Within this larger Community exists a separate currency union, the EUROZONE, made of 17 member states which have adopted the EURO as a common currency.    The EUROZONE represents a total population of almost 332 million inhabitants, and €9.2 trillion GDP (2010).

The adoption of the EURO was expected to lead to economic convergence, but that has not happened.    The European Union failed badly by not creating first a “political union”, which would have been the “indispensable solid foundation” for the economic, monetary and fiscal bloc’s survival.

In principle, the European dream was extraordinary:   nations would be combined into a single economic regime, which in turn would evolve into a single united political entity!    The idea was impressively imaginative and a great gamble!    The trouble is that it has not worked. 

The European project was to endorse “unity” in all respects: social, political, economic and strategic including security and defense.    Being “European” would have to translate into sharing a “single fate” and “common burdens”.    With hindsight, Europeans only shared interests, but not a single fate!    Furthermore, the European Monetary Union, fierily trumpeted at the four corners of the planet as a smashing success, is turning out already to have been a monumental failure.

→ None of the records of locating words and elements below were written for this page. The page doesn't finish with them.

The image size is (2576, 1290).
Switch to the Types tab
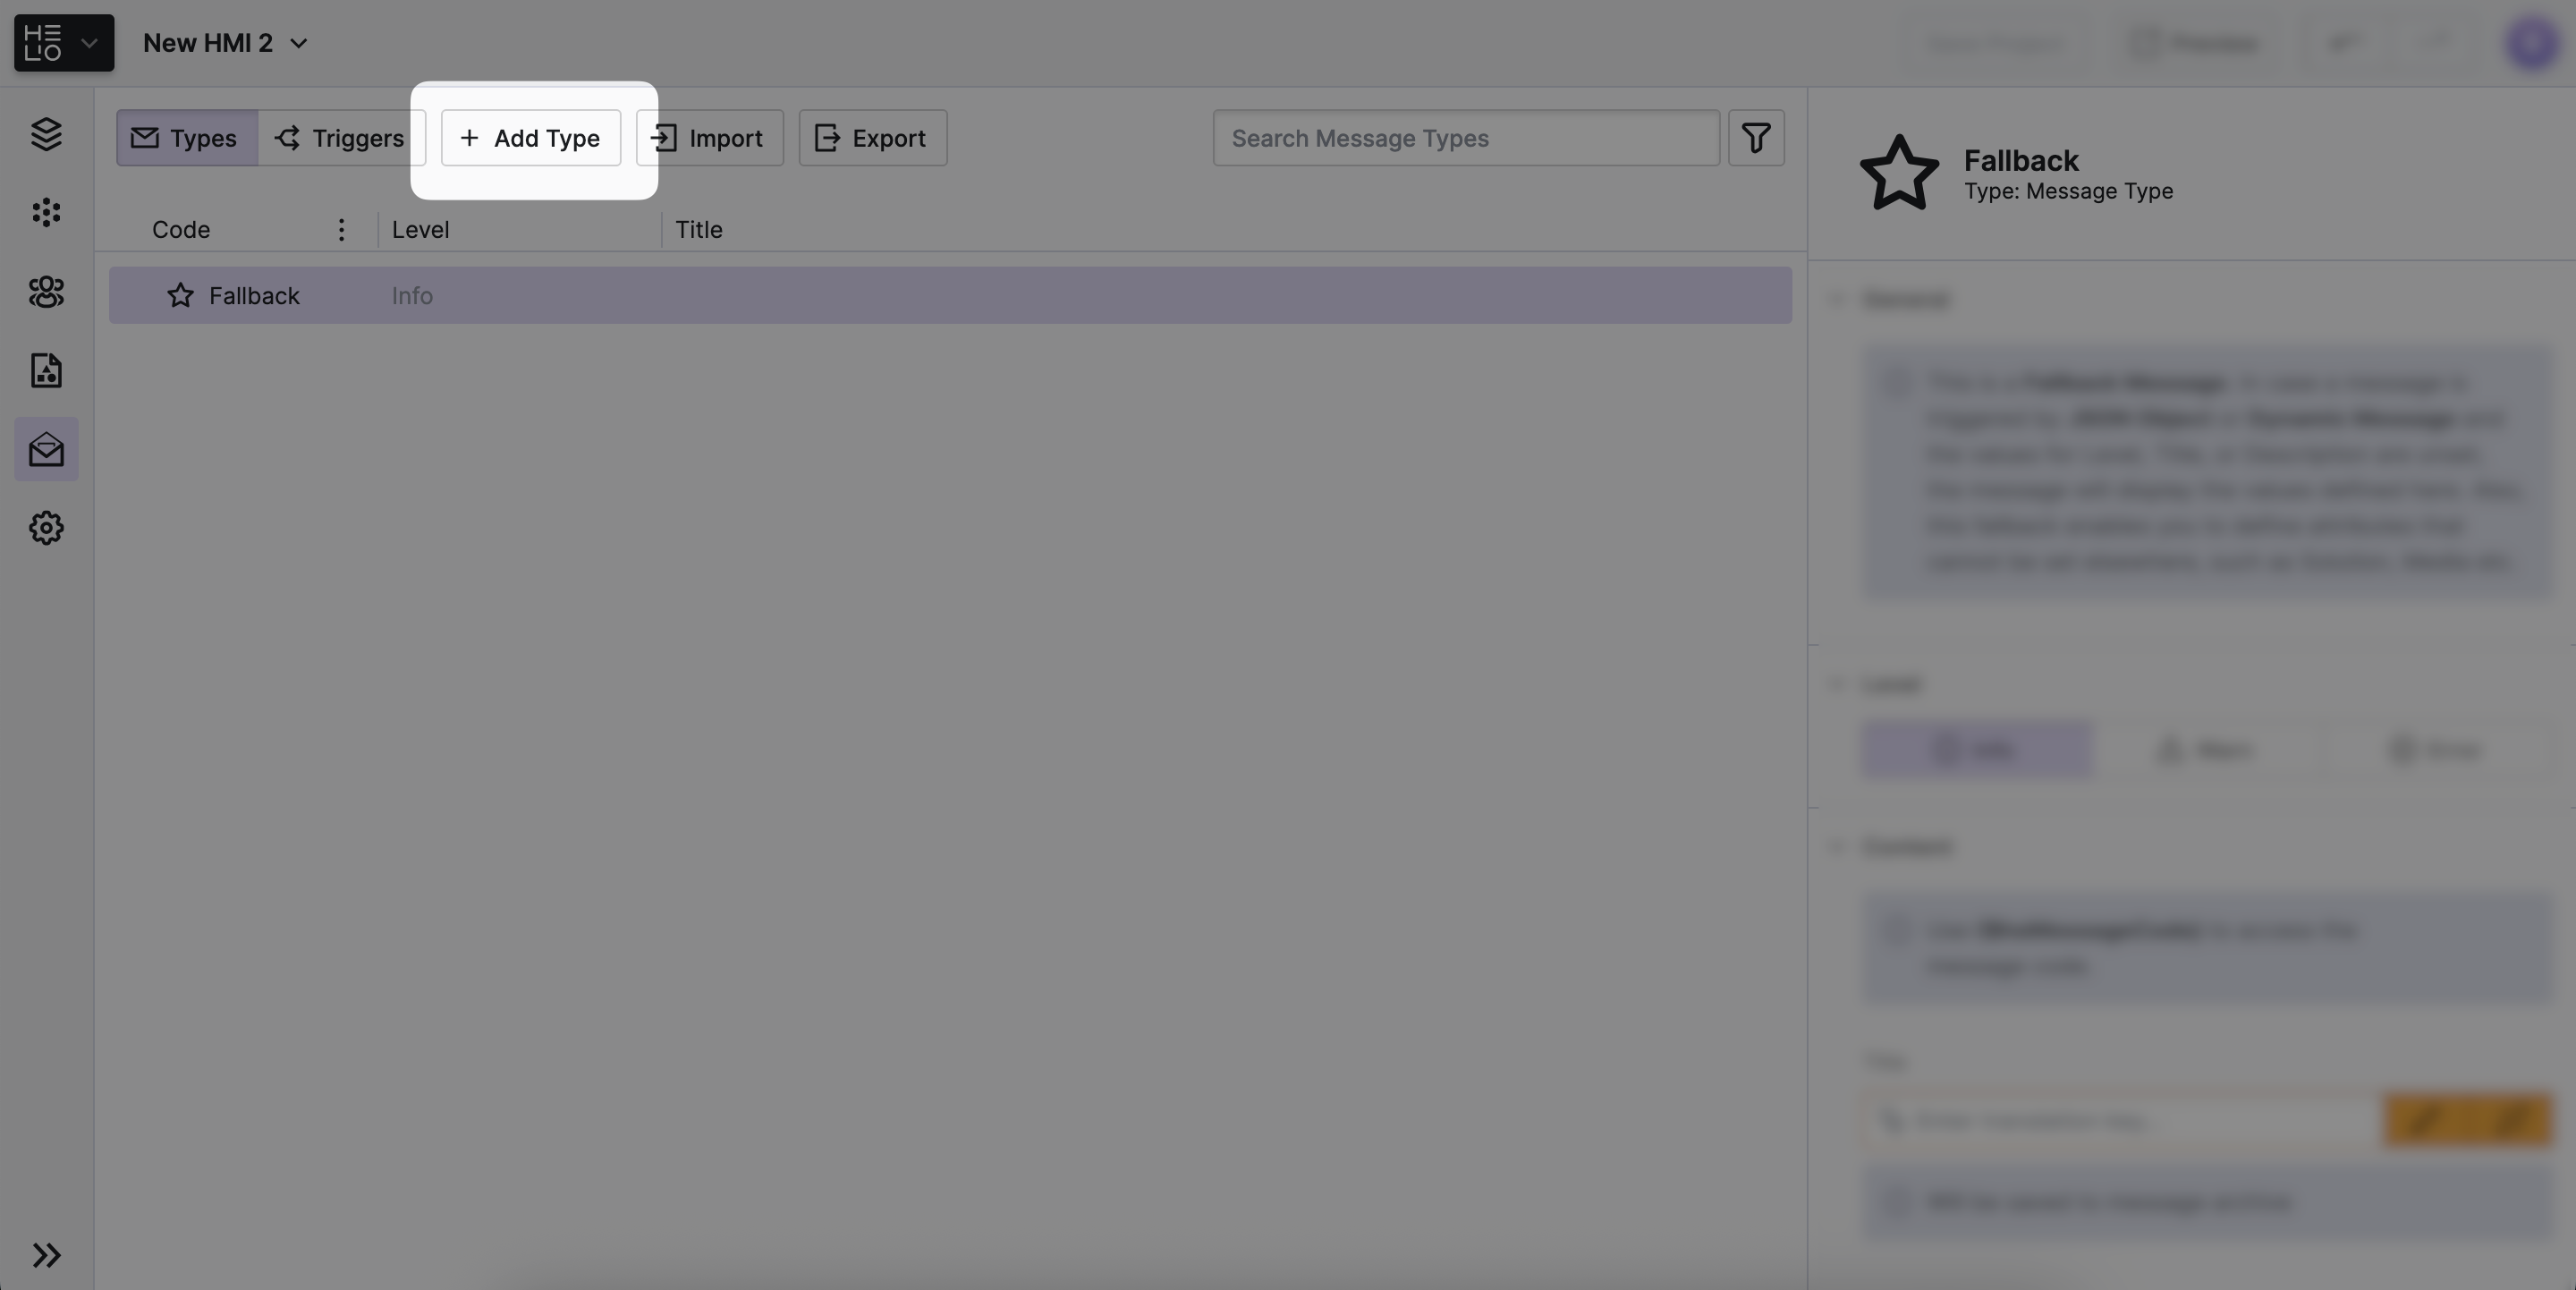coord(186,138)
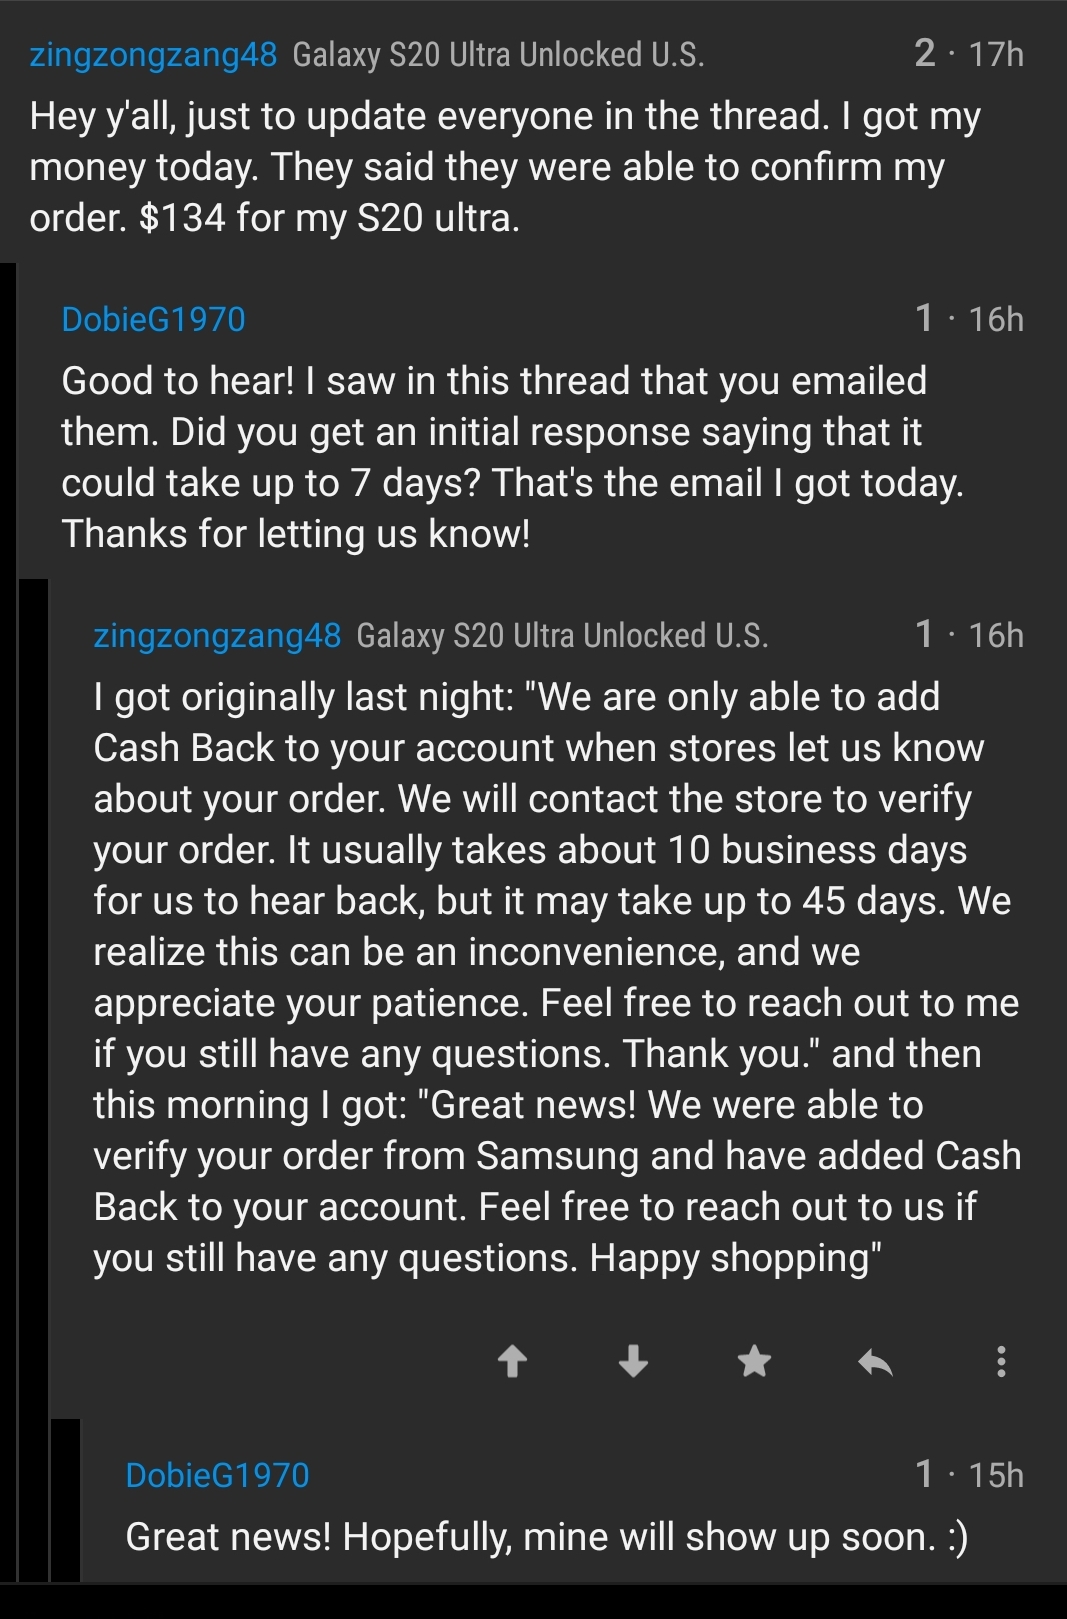Tap the score next to 16h on DobieG1970's reply
The height and width of the screenshot is (1619, 1067).
coord(924,319)
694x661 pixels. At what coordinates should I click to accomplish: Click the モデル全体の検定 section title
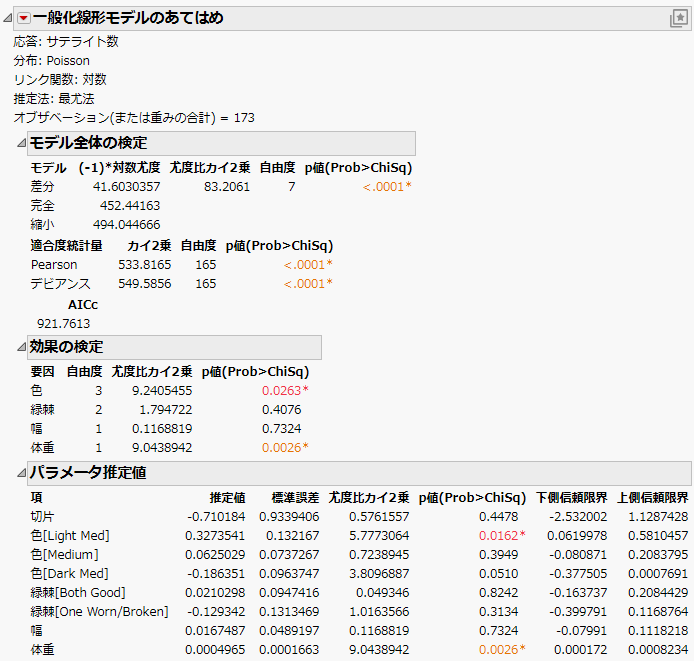(88, 143)
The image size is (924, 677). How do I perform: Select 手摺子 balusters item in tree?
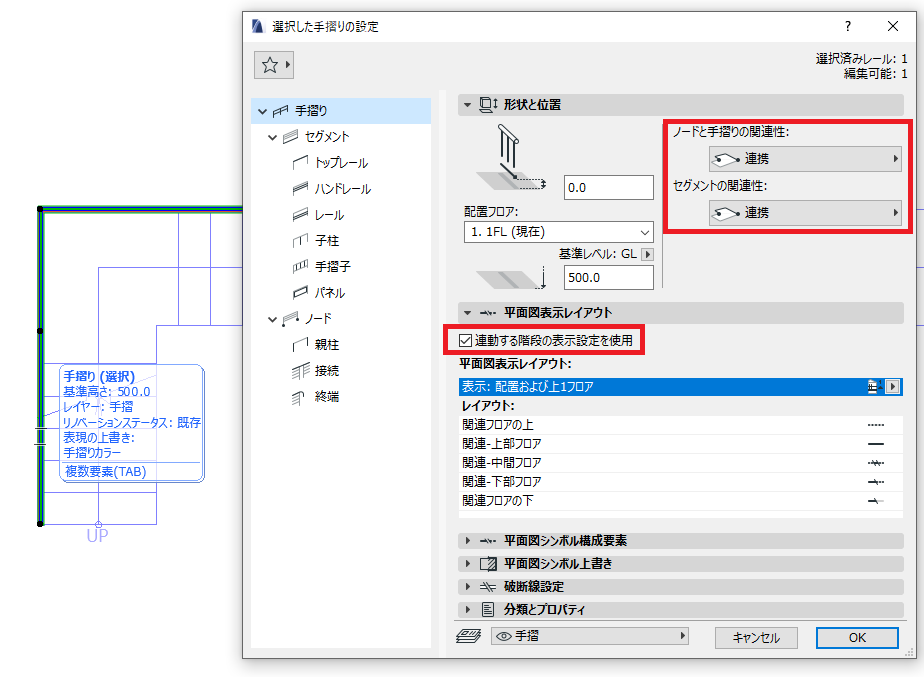[x=332, y=266]
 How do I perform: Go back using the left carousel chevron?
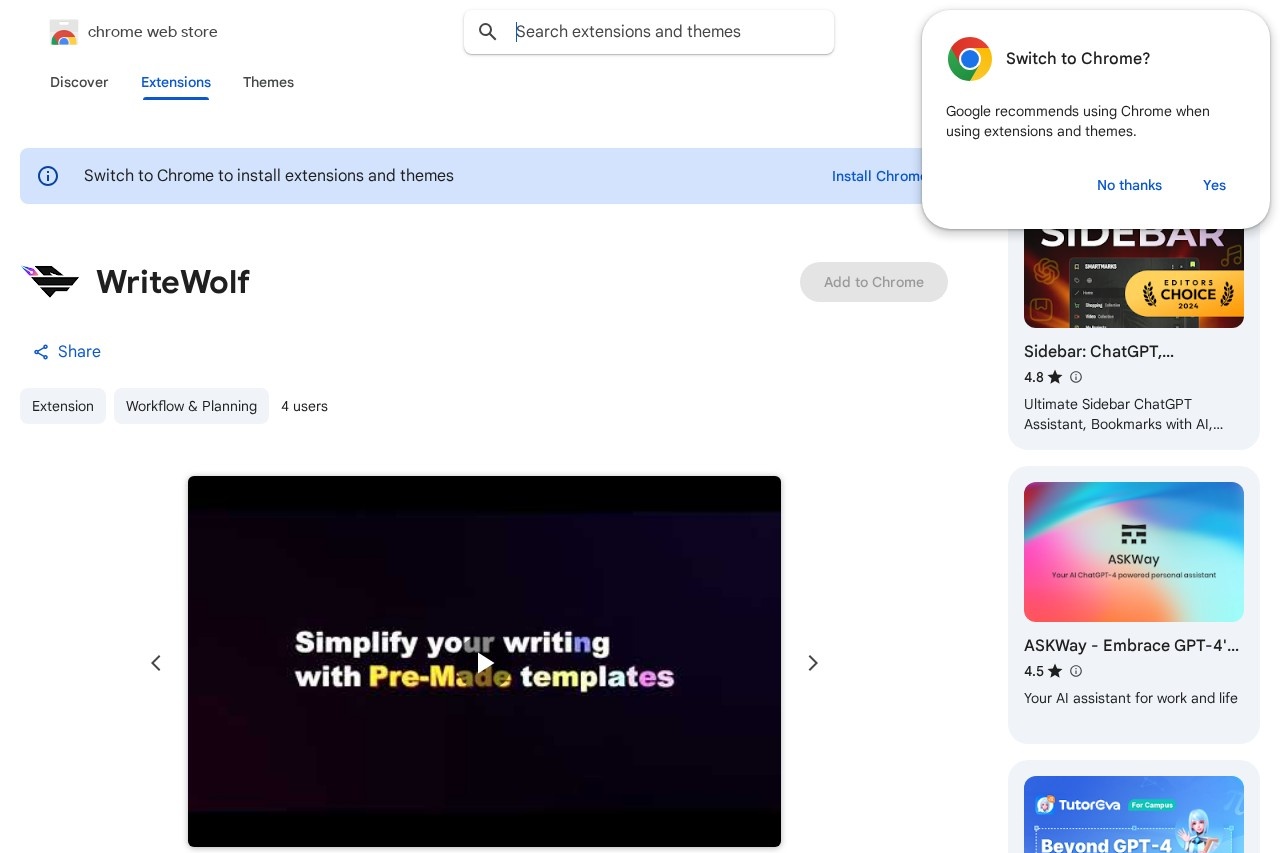pyautogui.click(x=156, y=663)
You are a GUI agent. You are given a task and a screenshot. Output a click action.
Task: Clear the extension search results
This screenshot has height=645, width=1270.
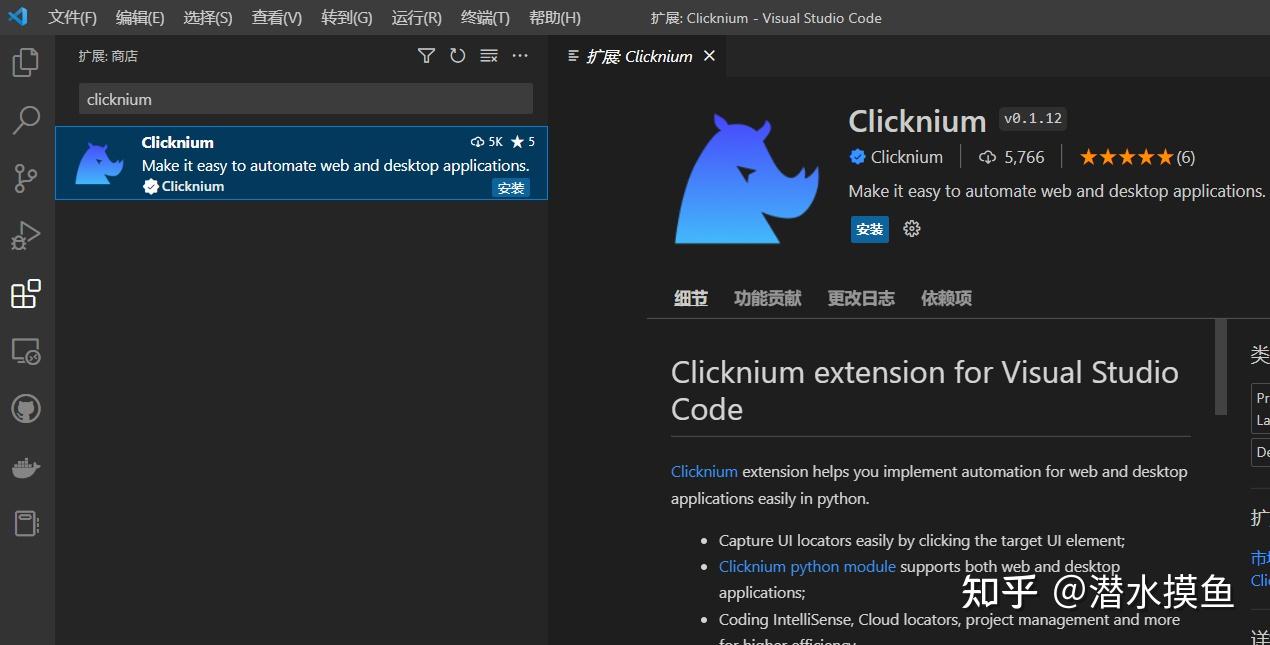click(x=488, y=56)
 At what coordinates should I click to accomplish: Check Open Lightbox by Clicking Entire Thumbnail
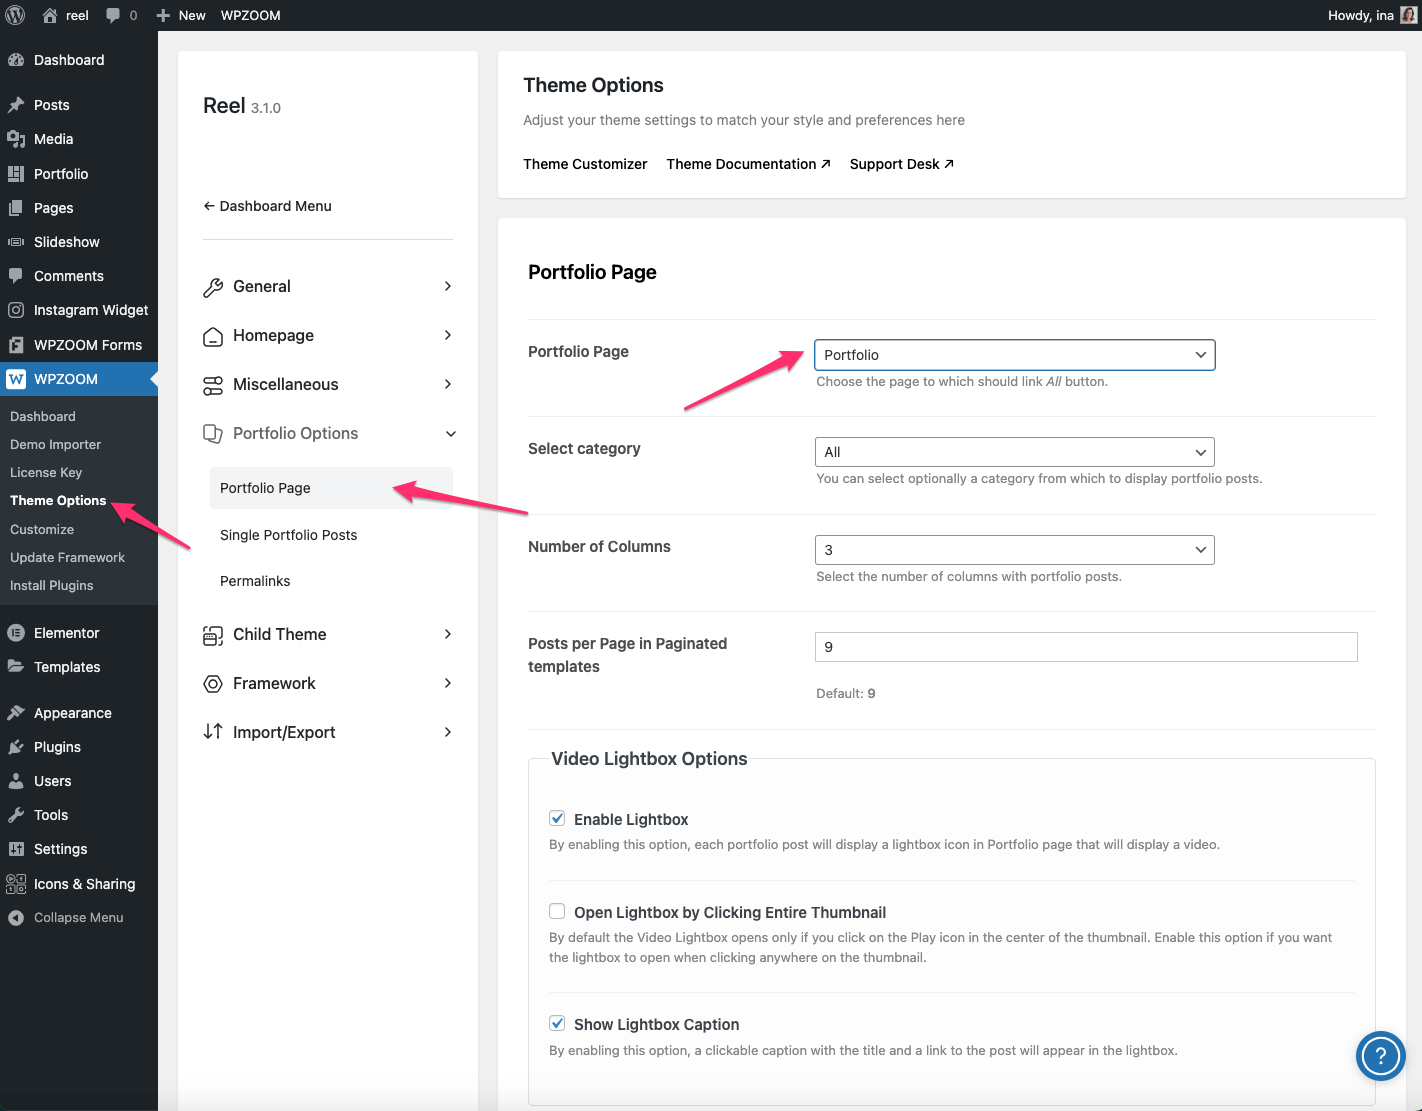click(557, 911)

To be successful, a single-currency union must involve a central or federal government, with tax and public expenditure authority, based on a “national” or “federal” GDP, also able to run significant deficits when necessary.    The absurdity in the EURO currency union turns around the fact that, within the OECD, member states in the EURO union are the only governments issuing sovereign debt in a currency -- the EURO -- that they cannot print at will!